TASK GOAL – Write out every line of the entries below word for word, omitting the pictures.

STORED DATA –
'''
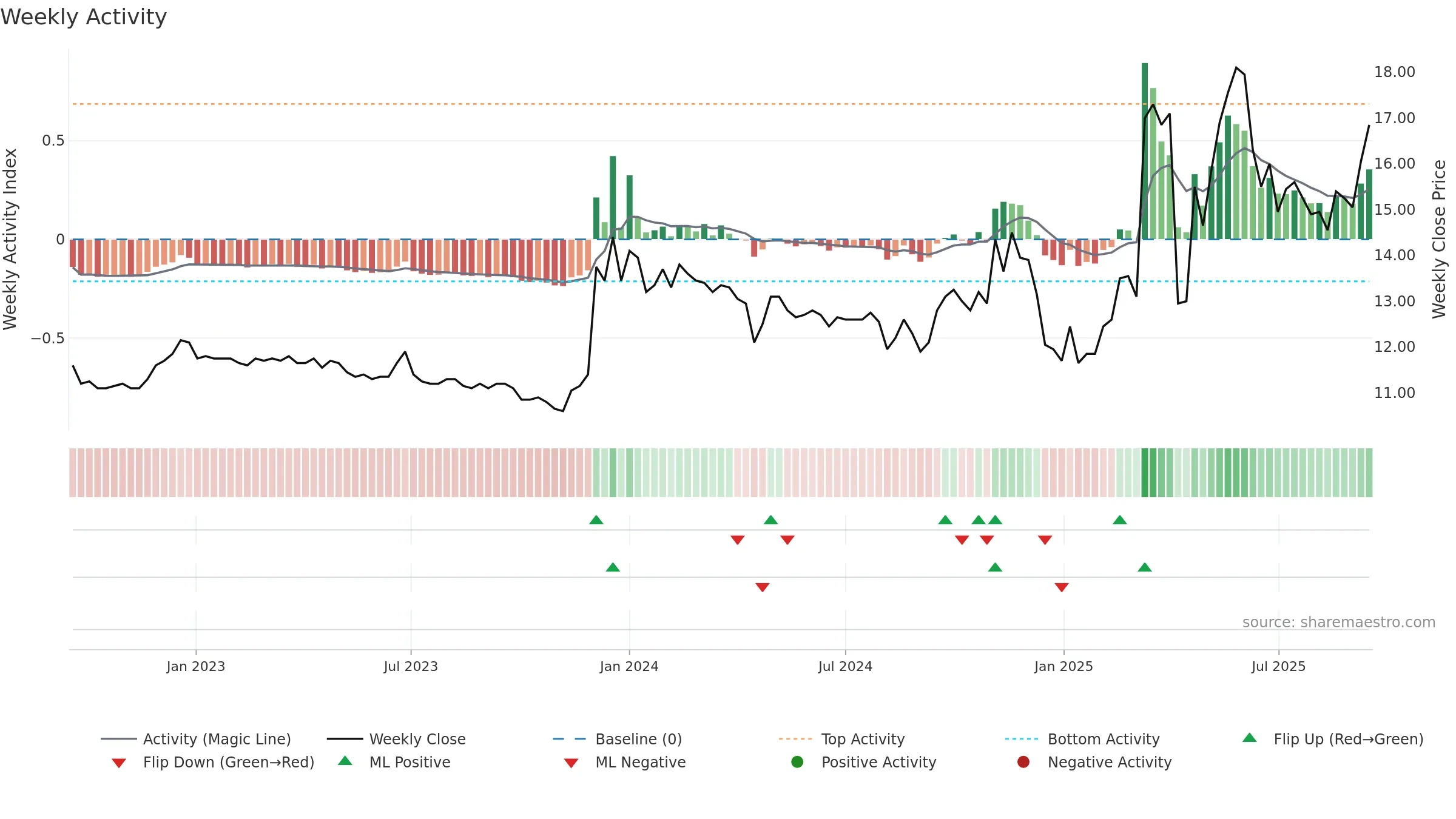Screen dimensions: 1456x819
Task: Select the Jan 2024 x-axis label
Action: click(x=629, y=666)
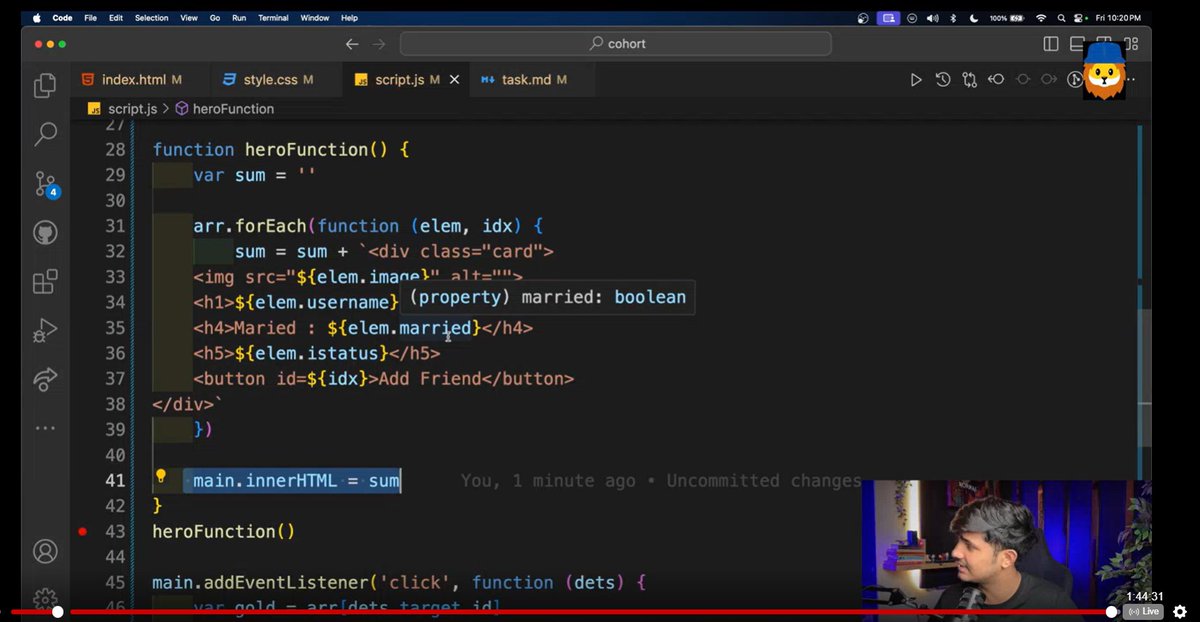Open the Run and Debug panel
The height and width of the screenshot is (622, 1200).
[x=44, y=330]
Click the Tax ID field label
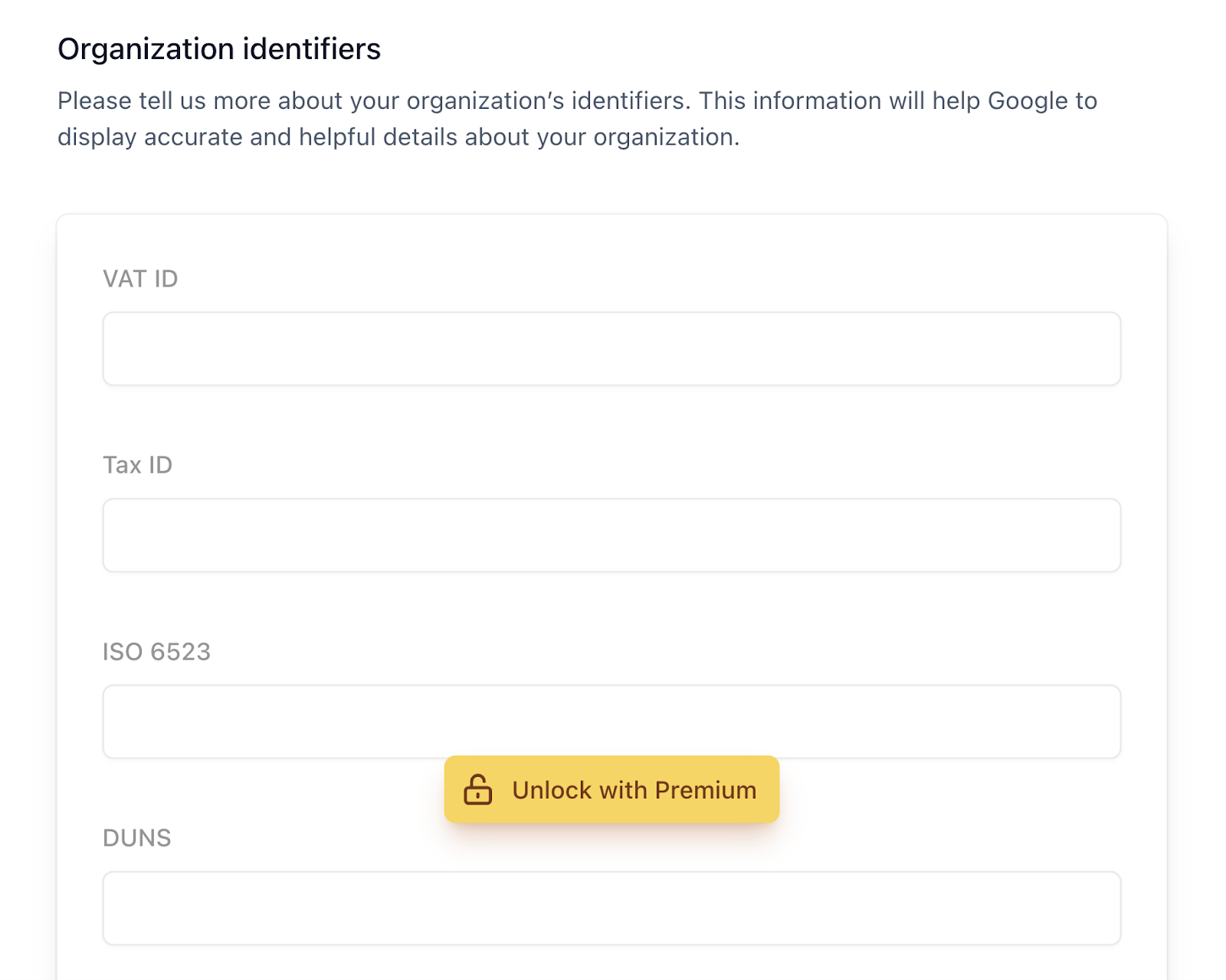The height and width of the screenshot is (980, 1226). (137, 464)

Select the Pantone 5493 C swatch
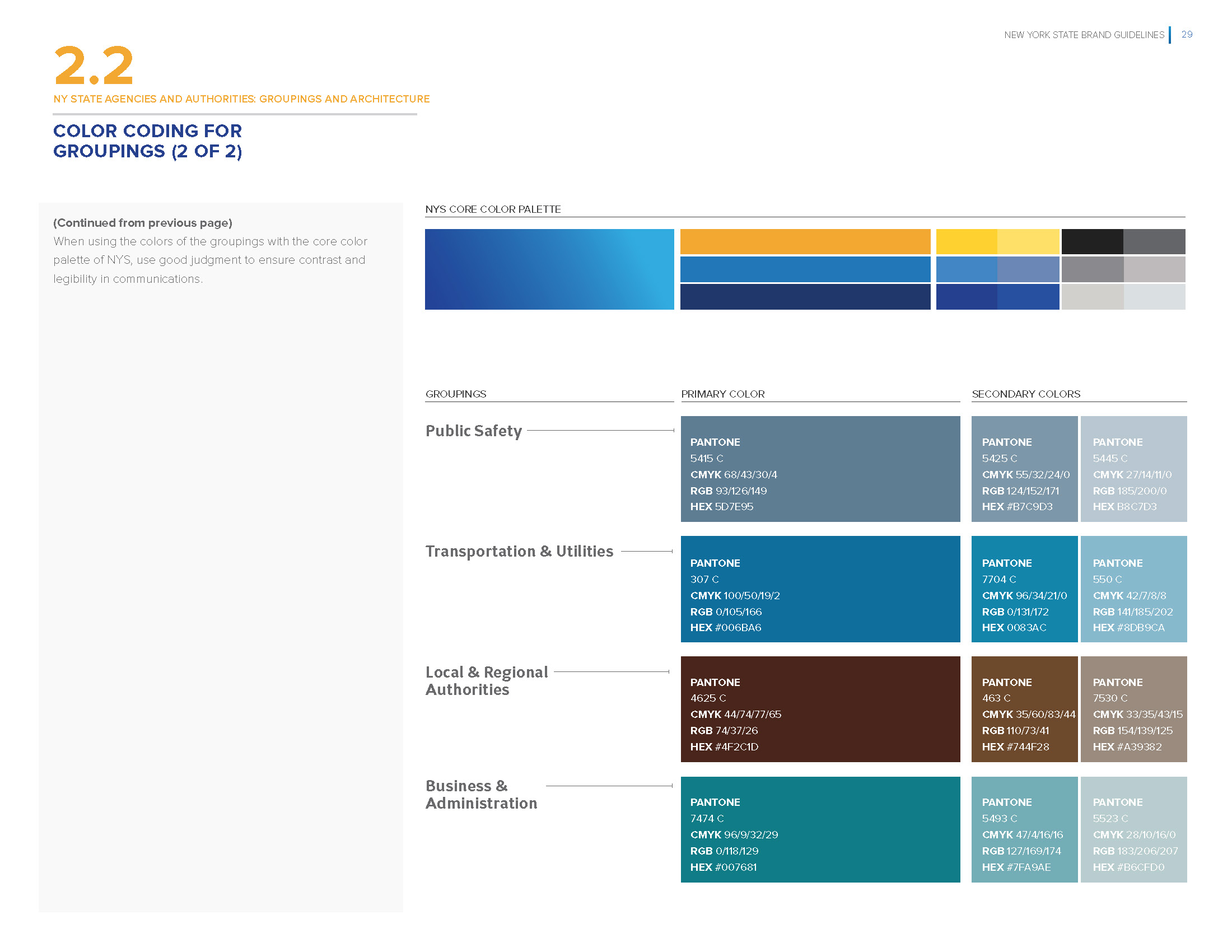point(1024,829)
'''
SOLUTION TO THIS TASK –
Screen dimensions: 1456x819
Task: Select the Jan 2024 x-axis label
Action: click(x=629, y=666)
Open the Run and Debug panel
The height and width of the screenshot is (622, 1200).
[x=44, y=330]
Click the Tax ID field label
The height and width of the screenshot is (980, 1226). (137, 464)

Select the Pantone 5493 C swatch
point(1024,829)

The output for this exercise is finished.